Using this method, I can reconstruct the operands for any operation before that operation is issued, and verify that they have the right values.

	always @(posedge i_clk)
	if // details
		if // more details ...
			// Check that the first operand matches
			if (fc_rA)
				`PHASE_TWO_ASSERT(f_Av == op_Av);
			// Now check the second operand
			`PHASE_TWO_ASSERT(f_Bv == op_Bv);

If you’ll recall from the article describing the ZipCPU’s instruction set, almost all ZipCPU instructions have the basic form: OP.C Ra,Rb+I, where Ra and Rb are arbitrary registers, and I is some immediate constant.

Fig 11. ZipCPU's ALU stage in context

Prior to entering the ALU stage, the ZipCPU adds the Rb register value and I together. Then, while waiting for the ALU stage to become available, any write to either Ra or Rb adjusts these values.

What makes this difficult is that, in order to keep clock speed high, there’s no opportunity to re-add the immediate constant I to Rb–that would take an extra clock tick. Dealing with this requires some careful pipeline stall logic, and getting this logic right has been tricky. By allowing the formal engine to pick an arbitrary pipeline state and then examine an arbitrary instruction going into the ALU, I can guarantee that the Ra and Rb+I operands are valid no matter which instruction precedes them.

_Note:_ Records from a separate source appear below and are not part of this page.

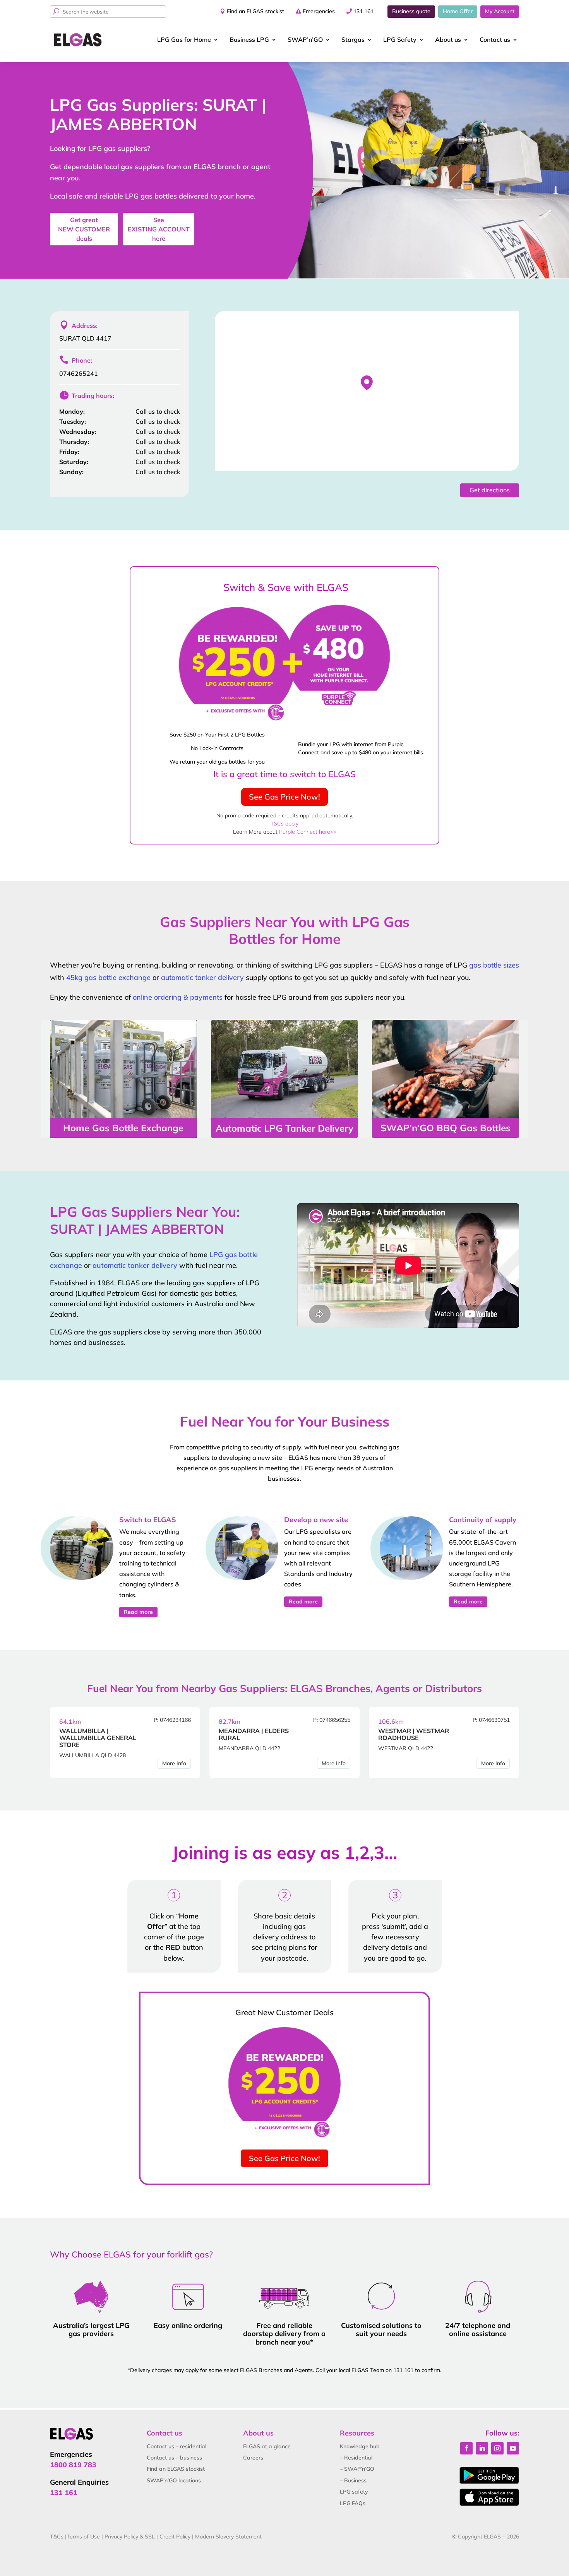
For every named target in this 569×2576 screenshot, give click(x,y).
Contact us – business (174, 2457)
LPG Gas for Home (184, 39)
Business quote (411, 11)
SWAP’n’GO (305, 39)
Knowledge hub (360, 2446)
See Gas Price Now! (284, 797)
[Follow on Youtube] (513, 2448)
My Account (499, 11)
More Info (174, 1763)
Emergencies (319, 11)
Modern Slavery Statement (228, 2536)
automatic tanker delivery (202, 977)
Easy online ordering (188, 2325)
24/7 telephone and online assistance (477, 2329)
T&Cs (56, 2536)
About (448, 39)
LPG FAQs (352, 2503)
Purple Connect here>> (307, 831)
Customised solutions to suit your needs (381, 2329)
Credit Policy (174, 2536)
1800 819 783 (73, 2464)
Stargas (353, 39)
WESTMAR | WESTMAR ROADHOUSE (413, 1734)
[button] (367, 383)
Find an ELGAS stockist (255, 11)
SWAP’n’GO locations (174, 2480)
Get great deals (84, 229)
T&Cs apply (284, 823)
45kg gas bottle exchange (108, 977)
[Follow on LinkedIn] (482, 2448)
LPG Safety (399, 39)
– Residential (356, 2457)
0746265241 (78, 373)
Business (249, 39)
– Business (353, 2480)
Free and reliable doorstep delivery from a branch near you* (284, 2333)
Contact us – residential (176, 2446)
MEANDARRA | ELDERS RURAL (254, 1734)
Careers (253, 2457)
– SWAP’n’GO (357, 2468)
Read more (138, 1611)
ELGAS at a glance (267, 2446)
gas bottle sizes (494, 965)
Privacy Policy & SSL (130, 2536)
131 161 (363, 11)
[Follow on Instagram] (497, 2448)
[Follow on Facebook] (466, 2448)
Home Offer (458, 11)
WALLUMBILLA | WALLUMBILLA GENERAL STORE (97, 1738)
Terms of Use (83, 2536)
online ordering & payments (178, 997)
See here (159, 229)
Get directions (490, 490)
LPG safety (354, 2491)
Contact (495, 39)
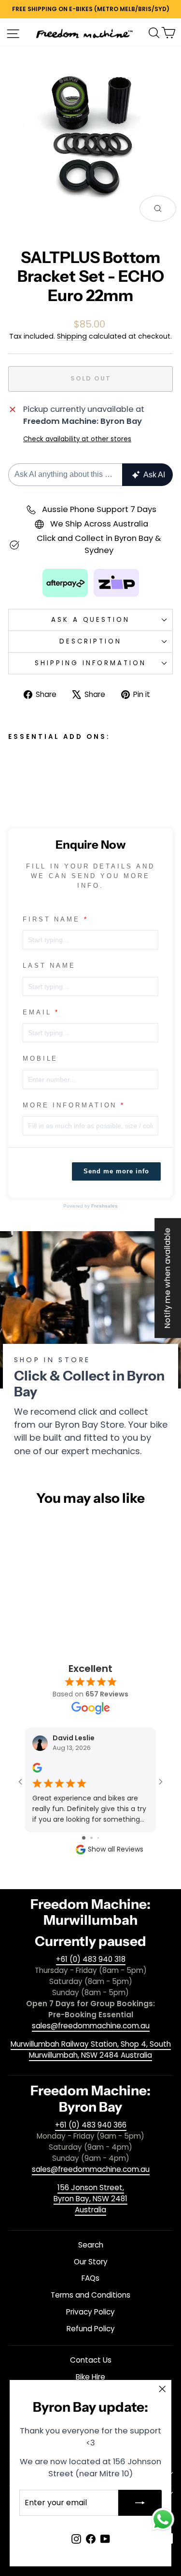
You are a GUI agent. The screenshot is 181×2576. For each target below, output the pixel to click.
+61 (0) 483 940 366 (90, 2125)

Searching through all of the possibilities of these free variables can be expensive. Indeed, this was the phase that was taking many hours of processing as I was working on verifying this core module within the ZipCPU. Now, using this method of invariants, the entire formal verification of the (still not quite complete properties of the) ZipCPU takes less than two hours.

In hindsight, this made my CPU proof more complicated than it needed to be, while leaving the proof susceptible to false positives.

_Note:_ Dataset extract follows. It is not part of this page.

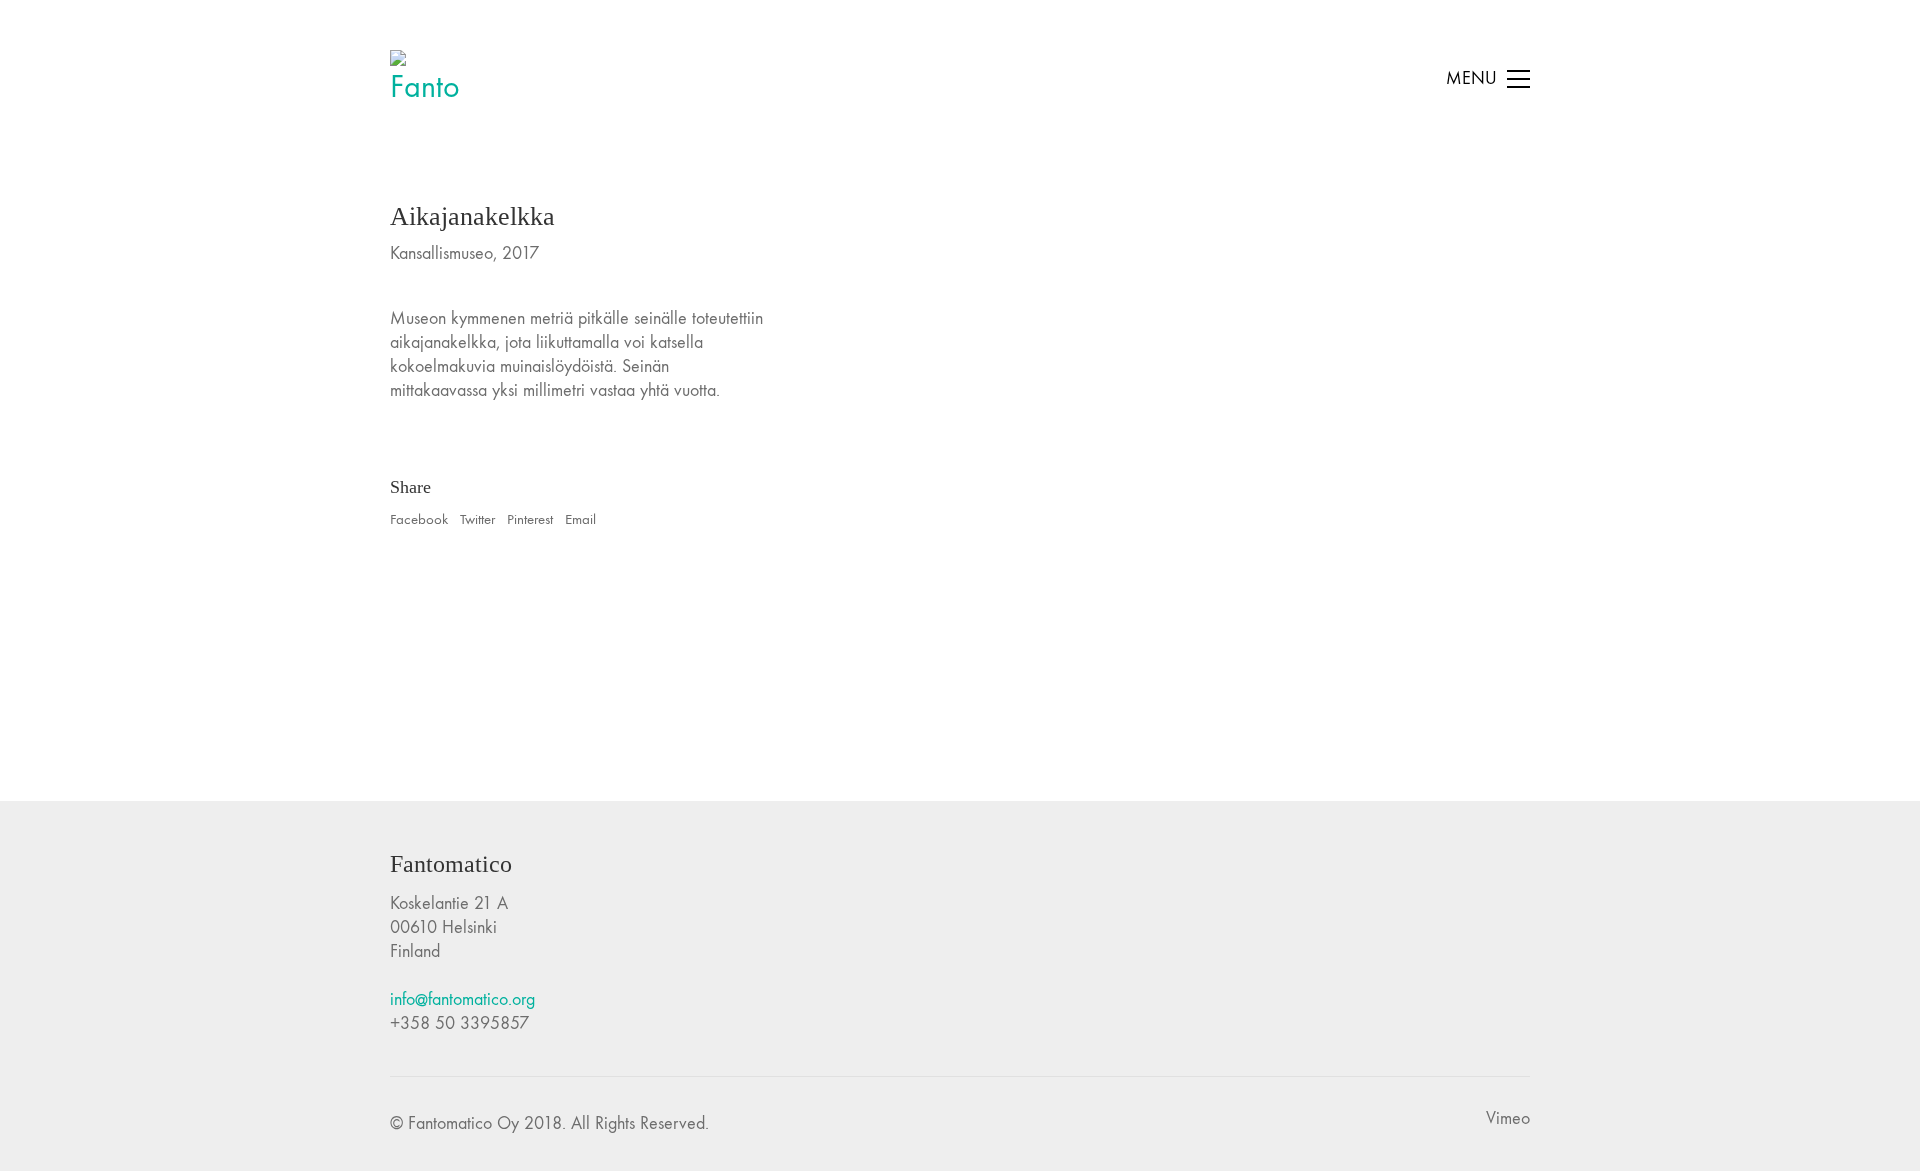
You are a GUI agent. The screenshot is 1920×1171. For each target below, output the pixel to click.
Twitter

Invariants are only one method of handling formal complexity when aggregating multiple modules together. As I mentioned in the opening, I am by no means an expert in formal verification, and so this is only my first application of the principle of invariants to any project–in this case the ZipCPU. However, even in the case of the ZipCPU, the value of using invariants has saved many, many formal verification CPU cycles.

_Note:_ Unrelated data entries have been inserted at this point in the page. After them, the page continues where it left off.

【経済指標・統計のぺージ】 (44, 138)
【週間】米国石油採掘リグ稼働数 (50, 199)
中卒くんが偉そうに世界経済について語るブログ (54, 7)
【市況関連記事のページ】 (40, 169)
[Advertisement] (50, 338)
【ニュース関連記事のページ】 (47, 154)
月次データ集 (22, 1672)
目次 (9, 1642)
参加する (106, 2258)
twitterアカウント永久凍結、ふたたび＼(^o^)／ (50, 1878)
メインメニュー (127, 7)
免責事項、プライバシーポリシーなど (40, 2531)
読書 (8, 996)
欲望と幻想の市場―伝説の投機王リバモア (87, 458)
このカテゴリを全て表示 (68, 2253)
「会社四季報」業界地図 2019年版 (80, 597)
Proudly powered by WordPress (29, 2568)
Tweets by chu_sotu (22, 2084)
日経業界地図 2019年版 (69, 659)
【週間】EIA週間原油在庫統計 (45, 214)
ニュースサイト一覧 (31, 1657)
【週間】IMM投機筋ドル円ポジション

We’ll have to return to this topic later in order to handle the concept of abstraction in formal methods. Abstraction may be an even more powerful concept than invariants. As you may remember from above, I’ve been using abstracted components to represent the prefetch, multiply, and divide components. As another illustration, consider this: when formally verifying any container of the ZipCPU, whether the ZipSystem, ZipBones, or some yet to be determined container, I’m anticipating being able to replace the entire complicated ZipCPU core with an abstracted version of it, and then to be able to prove the formal properties of the wrapper in question.